(ВАШИ ЗАДАНИЯ):
**a)** В каком году вышел рассказ Бунина «Ночной разговор», если верить беседе о Бунине?
**b)** Обновите отрывок беседы о Бунине, начиная со слов «Еще очень важная» и далее вплоть до слов «отношения к народу.», заменив «сенокос» на «покос».

(ТЕКСТ ДЛЯ ЧТЕНИЯ):
-*-

Пушкин и компания. Новые беседы любителей русского слова - Борис Михайлович Парамонов
Шрифт:
Интервал:
Закладка:
И. Т.: Борис Михайлович, простите, перебью, у Бунина такой благостный старичок появляется в одном стихотворении, где говорится, что он при всей своей благостности при случае и белье с веревки украдет.
Б. П.: А, да, помню. Но этот Юшка из «Суходола» здоровенный амбал, который совсем не прячет своей паразитической сущности за разговорами о собирании на храм Божий. И самое интересное, самое, я бы сказал, зловещее: его с интересом слушают мужики, когда он разговаривает о том, что никогда не работал. Он им как-то не чужим оказывается. У человека, знающего дальнейшие русские события, возникает представление, что этот Юшка – опять же символическая фигура, некий, что ли, комиссар, готовый подбить мужиков на всяческое непотребство. И вот этот Юшка завораживает, гипнотизирует Наталью, и грубо владеет ею, и она его боится, и сопротивляться ему не в силах, хотя никакой любви у нее нет, а есть страх, оцепенение кролика перед удавом. Вот символика «Суходола», вот символизм большого писателя Бунина, создающего русские образы на самой последней глубине коллективного бессознательного – так можно сказать.
Еще очень важная этого времени, между двумя революциями, вещь Бунина – рассказ «Ночной разговор» 1911 года. Он вызвал негодование либеральной прессы. Гимназист, приехавший на лето в родное поместье, увязался с мужиками на сенокос, и сам с ними работает, и радуется такой живой связи с народом. Но вот наступает ночь, и мужики у костра начинают делиться по какому-то случаю житейскими воспоминаниями. И оказывается, что все эти с рождения знакомые, привычные, родные, можно сказать, люди – все сплошь убийцы, у каждого какая-то мокруха в прошлом. Гимназист в ужасе – и вместе с ним либеральная пресса, только-только похвалившая Бунина за его социально значимую «Деревню». Вот вам ваш народ-богоносец, чей стон раздается по необозримой Руси. Бунина обвинили в клевете на народ, но через какие-то шесть-семь лет убедились в правде его отношения к народу.

-*-

(НАБОР МАТЕРИАЛОВ):
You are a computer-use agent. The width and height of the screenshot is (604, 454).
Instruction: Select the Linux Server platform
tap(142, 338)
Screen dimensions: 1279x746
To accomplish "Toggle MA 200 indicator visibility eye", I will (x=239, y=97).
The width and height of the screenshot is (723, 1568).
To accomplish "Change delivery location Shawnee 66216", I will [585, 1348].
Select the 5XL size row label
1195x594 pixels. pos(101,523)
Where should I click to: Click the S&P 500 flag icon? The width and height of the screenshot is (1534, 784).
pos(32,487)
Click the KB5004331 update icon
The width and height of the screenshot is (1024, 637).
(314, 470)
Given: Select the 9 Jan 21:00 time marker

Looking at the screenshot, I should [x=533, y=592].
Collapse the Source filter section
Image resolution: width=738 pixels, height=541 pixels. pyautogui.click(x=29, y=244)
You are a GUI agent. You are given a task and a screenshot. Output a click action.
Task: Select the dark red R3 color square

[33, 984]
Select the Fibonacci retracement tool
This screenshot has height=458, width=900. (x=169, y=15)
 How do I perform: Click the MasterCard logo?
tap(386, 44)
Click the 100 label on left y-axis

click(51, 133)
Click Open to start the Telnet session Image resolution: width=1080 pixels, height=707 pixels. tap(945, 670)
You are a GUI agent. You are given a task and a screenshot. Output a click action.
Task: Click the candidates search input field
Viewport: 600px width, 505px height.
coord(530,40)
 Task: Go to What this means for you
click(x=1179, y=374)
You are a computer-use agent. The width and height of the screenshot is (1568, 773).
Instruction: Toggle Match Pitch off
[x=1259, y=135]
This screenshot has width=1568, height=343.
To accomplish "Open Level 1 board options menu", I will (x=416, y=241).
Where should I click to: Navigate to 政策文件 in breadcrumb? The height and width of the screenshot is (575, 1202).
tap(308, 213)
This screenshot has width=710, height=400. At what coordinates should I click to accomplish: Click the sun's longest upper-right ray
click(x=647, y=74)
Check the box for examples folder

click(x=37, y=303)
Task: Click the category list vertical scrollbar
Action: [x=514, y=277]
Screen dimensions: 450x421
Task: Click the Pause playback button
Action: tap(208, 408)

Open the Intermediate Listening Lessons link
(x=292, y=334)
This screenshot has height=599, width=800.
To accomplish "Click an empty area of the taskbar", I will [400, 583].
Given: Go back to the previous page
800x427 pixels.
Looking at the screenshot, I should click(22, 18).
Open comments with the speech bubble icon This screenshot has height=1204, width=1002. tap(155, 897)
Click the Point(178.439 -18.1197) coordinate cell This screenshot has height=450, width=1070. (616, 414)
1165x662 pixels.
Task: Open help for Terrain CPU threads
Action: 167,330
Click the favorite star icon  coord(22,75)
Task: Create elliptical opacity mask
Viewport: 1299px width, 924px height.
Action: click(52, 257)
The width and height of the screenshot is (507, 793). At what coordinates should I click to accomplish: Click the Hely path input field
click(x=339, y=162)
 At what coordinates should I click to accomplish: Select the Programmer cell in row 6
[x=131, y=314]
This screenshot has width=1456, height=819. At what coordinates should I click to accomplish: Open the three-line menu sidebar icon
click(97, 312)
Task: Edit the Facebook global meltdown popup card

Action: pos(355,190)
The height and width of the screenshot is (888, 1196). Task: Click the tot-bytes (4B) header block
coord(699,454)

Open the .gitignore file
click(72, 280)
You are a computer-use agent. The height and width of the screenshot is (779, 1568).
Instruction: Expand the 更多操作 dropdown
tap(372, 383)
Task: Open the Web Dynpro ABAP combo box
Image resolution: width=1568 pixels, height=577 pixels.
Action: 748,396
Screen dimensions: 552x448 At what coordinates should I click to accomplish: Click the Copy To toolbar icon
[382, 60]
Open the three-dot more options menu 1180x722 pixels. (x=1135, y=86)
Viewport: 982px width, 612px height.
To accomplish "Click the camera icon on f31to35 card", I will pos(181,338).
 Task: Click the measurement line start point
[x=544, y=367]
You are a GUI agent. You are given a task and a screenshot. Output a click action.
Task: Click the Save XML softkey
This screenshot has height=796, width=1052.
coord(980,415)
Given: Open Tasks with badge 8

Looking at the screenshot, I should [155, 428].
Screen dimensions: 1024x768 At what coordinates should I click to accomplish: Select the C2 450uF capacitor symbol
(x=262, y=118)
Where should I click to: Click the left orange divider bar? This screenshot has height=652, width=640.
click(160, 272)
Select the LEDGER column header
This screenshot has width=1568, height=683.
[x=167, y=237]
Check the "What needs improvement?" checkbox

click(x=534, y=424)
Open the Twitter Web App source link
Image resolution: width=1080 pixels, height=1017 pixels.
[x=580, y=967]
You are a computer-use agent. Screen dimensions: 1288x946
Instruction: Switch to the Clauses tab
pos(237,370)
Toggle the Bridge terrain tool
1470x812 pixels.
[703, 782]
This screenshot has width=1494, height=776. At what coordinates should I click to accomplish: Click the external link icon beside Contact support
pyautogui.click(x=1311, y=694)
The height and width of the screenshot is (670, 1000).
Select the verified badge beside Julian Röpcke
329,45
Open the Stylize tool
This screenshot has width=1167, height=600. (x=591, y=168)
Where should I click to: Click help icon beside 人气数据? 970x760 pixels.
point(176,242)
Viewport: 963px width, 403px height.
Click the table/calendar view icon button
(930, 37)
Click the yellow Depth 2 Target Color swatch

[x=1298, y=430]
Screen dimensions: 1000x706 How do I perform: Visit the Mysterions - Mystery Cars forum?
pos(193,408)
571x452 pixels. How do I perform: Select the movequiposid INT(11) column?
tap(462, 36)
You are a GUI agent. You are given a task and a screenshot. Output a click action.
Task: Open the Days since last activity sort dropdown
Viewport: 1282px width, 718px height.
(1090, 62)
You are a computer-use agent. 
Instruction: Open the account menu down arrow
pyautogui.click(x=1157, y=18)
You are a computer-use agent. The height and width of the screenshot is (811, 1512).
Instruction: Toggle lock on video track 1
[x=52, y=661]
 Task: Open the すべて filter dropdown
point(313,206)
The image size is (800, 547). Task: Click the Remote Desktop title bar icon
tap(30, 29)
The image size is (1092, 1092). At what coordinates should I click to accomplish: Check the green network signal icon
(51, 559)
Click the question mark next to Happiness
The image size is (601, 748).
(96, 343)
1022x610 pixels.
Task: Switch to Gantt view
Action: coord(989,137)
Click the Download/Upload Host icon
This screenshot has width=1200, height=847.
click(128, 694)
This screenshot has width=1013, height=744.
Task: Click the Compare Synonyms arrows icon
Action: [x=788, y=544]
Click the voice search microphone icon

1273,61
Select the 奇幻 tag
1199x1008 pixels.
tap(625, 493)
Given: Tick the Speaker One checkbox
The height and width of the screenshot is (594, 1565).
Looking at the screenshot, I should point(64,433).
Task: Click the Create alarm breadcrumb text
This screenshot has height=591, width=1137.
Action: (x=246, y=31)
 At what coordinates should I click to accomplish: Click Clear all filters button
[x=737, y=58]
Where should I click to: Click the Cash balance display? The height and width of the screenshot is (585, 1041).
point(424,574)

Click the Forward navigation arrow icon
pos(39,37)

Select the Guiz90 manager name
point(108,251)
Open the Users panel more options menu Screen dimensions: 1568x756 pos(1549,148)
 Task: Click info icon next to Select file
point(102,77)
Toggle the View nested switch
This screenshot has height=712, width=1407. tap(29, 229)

-*-

(СПИСОК ОТВЕТОВ):
**a)** В 1911 году.

**b)**
Еще очень важная этого времени, между двумя революциями, вещь Бунина – рассказ «Ночной разговор» 1911 года. Он вызвал негодование либеральной прессы. Гимназист, приехавший на лето в родное поместье, увязался с мужиками на покос, и сам с ними работает, и радуется такой живой связи с народом. Но вот наступает ночь, и мужики у костра начинают делиться по какому-то случаю житейскими воспоминаниями. И оказывается, что все эти с рождения знакомые, привычные, родные, можно сказать, люди – все сплошь убийцы, у каждого какая-то мокруха в прошлом. Гимназист в ужасе – и вместе с ним либеральная пресса, только-только похвалившая Бунина за его социально значимую «Деревню». Вот вам ваш народ-богоносец, чей стон раздается по необозримой Руси. Бунина обвинили в клевете на народ, но через какие-то шесть-семь лет убедились в правде его отношения к народу.